Adembenemend
Uw majesteit is onaantastbaar, niemand is aan U gelijk. Onvolprezen, zonder weerga, koning van het hemelrijk.
Oorverdovend als de donder, helder als een bliksemschicht. Oogverblindend is de luister van uw heilig aangezicht.
Toch bent U niet onbereikbaar; door uw Geest woont U in mij. U bent alomtegenwoordig: overal altijd nabij.
Refrein: U bent adembenemend, eindeloos mooi, overstijgt wat een mens ooit heeft gezien, gehoord, bedacht.
U bent meer dan bijzonder, buitengewoon. Niets is vergelijkbaar met uw majesteit en pracht.
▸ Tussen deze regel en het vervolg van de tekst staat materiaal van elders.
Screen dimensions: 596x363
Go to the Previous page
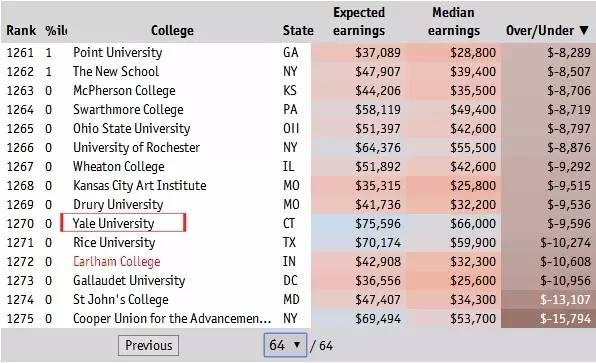pos(149,345)
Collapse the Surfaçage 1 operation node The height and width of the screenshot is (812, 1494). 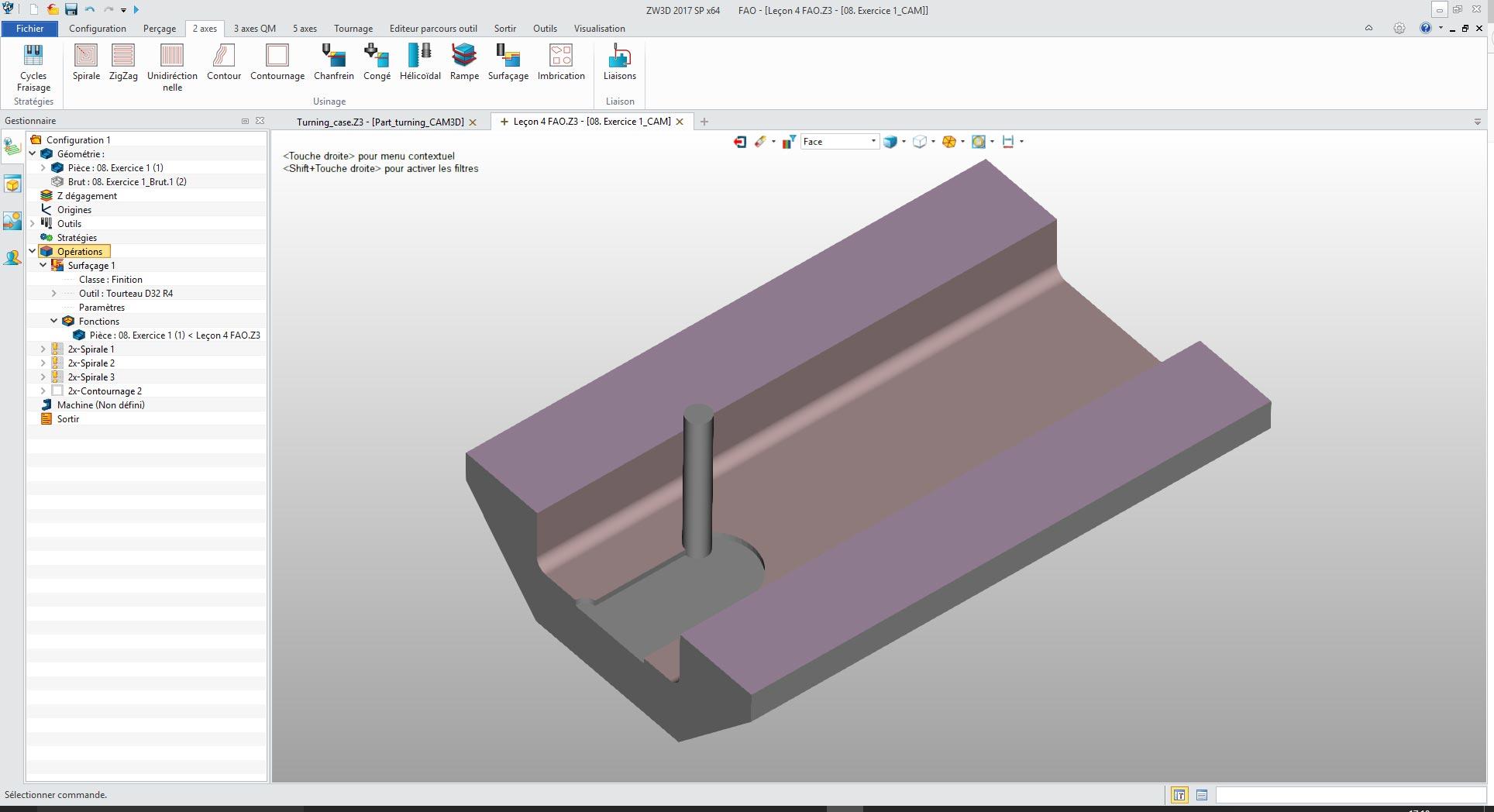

Uw werken zijn verbazingwekkend, schoonheid die de schepping vult. Onuitspreek’lijk is de grootsheid waarmee U zich heeft omhuld.
Ondoorgrond’lijk zijn uw wegen, onvoorstelbaar is uw macht. Uw gedachten zijn ongrijpbaar, ontzagwekkend is uw kracht.
Toch bent U niet onbereikbaar; door uw Geest woont U in mij. U bent alomtegenwoordig: overal altijd nabij.
(Refrein)
Uw wijsheid is onovertroffen en uw woord zal nooit vergaan. Uw rechtvaardigheid onwrikbaar, eeuwig blijft uw trouw bestaan.
Onweerstaanbaar is uw liefde, uw genade ongekend. Here, U bent onbeschrijflijk, want U bent wie U bent.